* Information given *

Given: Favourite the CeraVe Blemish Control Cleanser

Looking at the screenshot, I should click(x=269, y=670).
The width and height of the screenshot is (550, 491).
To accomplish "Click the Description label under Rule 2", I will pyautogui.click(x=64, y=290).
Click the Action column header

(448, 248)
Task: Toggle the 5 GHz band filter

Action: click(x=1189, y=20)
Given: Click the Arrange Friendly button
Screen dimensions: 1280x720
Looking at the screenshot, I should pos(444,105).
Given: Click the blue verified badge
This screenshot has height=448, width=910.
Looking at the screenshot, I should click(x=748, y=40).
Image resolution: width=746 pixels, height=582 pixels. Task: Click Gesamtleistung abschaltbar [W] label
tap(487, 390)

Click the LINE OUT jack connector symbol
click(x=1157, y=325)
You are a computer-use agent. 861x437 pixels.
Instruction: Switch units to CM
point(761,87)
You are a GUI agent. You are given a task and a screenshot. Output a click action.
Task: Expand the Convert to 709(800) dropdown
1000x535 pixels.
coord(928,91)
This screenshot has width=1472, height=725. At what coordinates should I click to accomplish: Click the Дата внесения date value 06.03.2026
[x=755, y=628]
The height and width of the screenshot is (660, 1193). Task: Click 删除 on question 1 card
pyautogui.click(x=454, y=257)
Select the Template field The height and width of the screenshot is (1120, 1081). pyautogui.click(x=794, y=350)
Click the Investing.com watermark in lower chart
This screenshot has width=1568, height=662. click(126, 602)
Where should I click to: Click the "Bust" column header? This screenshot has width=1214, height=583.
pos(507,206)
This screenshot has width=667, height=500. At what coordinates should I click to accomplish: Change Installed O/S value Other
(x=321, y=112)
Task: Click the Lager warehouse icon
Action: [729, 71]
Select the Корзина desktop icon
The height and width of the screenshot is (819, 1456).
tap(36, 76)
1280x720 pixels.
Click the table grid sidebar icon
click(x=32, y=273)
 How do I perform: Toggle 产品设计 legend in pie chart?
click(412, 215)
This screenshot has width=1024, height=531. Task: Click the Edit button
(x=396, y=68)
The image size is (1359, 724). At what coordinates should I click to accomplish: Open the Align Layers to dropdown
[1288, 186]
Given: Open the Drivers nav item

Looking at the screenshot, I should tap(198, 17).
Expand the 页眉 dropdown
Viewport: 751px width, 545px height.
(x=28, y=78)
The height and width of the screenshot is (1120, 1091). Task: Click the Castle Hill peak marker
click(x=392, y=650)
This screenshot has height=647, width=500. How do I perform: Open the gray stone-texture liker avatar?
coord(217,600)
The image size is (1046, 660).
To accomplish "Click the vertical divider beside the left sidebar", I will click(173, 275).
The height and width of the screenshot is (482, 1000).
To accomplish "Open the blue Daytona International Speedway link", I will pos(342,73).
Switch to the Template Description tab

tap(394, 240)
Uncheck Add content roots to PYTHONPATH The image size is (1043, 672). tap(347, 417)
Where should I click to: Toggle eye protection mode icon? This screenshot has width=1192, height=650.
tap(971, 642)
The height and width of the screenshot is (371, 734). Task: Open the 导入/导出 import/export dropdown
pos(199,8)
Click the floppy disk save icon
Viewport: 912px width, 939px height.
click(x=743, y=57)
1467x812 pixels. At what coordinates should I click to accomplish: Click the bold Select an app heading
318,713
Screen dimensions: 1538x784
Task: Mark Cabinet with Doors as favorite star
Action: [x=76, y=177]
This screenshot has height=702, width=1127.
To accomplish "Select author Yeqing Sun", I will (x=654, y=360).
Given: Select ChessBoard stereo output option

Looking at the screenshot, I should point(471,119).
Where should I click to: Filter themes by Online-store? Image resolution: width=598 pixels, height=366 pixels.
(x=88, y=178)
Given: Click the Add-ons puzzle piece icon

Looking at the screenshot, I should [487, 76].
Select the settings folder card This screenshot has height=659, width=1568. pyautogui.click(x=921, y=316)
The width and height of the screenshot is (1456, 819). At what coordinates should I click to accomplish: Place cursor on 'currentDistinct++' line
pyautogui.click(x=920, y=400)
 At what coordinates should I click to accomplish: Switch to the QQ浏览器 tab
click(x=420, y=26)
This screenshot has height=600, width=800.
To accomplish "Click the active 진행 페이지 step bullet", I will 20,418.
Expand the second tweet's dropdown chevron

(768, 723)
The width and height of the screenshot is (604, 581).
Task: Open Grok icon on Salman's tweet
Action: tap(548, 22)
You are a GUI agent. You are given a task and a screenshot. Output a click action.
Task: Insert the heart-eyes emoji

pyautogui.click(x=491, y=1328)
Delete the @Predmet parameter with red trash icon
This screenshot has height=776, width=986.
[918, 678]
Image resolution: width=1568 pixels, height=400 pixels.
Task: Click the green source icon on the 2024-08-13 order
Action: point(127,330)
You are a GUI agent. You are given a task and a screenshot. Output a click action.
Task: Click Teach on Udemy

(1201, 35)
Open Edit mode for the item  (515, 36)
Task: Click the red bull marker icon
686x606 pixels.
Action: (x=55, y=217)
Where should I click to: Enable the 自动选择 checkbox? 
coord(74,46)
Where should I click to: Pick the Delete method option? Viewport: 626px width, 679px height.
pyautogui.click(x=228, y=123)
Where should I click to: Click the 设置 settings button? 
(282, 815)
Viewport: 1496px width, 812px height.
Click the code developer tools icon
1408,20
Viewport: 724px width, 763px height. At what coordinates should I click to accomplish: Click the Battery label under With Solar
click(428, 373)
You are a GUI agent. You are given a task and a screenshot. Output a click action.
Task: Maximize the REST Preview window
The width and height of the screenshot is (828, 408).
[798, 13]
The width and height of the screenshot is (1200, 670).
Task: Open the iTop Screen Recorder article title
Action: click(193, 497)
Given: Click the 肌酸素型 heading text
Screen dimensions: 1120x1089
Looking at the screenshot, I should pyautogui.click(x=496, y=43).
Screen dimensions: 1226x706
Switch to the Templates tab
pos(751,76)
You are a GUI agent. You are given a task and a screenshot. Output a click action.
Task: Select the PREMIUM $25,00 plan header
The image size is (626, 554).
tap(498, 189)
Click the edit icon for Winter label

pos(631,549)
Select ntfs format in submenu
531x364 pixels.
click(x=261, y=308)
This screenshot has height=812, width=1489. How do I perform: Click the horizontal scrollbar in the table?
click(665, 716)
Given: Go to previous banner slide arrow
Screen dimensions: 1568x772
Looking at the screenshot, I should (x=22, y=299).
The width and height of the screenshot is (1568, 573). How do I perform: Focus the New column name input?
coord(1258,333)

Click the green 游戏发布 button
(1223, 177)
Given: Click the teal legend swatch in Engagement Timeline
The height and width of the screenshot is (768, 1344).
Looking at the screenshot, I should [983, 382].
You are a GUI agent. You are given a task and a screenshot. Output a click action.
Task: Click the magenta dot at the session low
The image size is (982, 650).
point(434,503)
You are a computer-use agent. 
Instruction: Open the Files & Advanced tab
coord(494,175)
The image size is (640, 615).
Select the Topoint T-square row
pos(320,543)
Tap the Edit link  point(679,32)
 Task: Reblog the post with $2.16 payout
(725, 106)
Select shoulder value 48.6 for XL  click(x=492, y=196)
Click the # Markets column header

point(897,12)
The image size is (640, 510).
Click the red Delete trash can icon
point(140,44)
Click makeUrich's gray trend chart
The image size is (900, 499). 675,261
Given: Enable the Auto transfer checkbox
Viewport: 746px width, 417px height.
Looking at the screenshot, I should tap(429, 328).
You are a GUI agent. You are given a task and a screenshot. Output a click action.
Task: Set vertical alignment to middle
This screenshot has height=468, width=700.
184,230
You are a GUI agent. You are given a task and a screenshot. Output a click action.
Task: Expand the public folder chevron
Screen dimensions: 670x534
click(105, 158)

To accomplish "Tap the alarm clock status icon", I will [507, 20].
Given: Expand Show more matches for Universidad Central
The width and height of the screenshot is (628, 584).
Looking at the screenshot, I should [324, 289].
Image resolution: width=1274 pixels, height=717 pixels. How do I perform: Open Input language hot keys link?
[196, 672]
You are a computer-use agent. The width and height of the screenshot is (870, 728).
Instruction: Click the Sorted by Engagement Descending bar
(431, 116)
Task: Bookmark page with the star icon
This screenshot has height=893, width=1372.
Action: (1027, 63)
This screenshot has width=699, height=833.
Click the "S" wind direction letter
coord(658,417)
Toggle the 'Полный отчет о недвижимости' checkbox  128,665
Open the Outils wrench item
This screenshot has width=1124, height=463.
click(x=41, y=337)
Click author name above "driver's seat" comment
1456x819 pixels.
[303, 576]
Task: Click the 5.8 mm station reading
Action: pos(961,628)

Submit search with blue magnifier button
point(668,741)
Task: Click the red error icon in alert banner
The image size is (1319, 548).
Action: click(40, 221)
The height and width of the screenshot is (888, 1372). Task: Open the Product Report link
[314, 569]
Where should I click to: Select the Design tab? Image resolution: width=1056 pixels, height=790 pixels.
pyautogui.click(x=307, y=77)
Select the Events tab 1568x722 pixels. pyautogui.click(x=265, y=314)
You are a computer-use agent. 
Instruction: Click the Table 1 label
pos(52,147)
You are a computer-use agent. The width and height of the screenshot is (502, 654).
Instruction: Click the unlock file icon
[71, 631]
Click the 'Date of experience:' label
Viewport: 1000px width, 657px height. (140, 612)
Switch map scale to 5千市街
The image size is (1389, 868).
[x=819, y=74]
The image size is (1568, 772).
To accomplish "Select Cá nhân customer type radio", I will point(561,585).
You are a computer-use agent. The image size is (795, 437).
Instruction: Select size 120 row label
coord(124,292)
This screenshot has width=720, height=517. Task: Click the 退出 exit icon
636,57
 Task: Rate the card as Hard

* Problem details *
What you give back must be the stretch above, starting at the line with "The width and height of the screenshot is (1568, 573)." and ending at the line with "Given: Enable the Auto transfer checkbox", copied exactly.

* Task output *
The width and height of the screenshot is (1568, 573). How do I perform: Focus the New column name input?
coord(1258,333)

Click the green 游戏发布 button
(1223, 177)
Given: Click the teal legend swatch in Engagement Timeline
The height and width of the screenshot is (768, 1344).
Looking at the screenshot, I should [983, 382].
You are a GUI agent. You are given a task and a screenshot. Output a click action.
Task: Click the magenta dot at the session low
The image size is (982, 650).
point(434,503)
You are a computer-use agent. 
Instruction: Open the Files & Advanced tab
coord(494,175)
The image size is (640, 615).
Select the Topoint T-square row
pos(320,543)
Tap the Edit link  point(679,32)
 Task: Reblog the post with $2.16 payout
(725, 106)
Select shoulder value 48.6 for XL  click(x=492, y=196)
Click the # Markets column header

point(897,12)
The image size is (640, 510).
Click the red Delete trash can icon
point(140,44)
Click makeUrich's gray trend chart
The image size is (900, 499). 675,261
Given: Enable the Auto transfer checkbox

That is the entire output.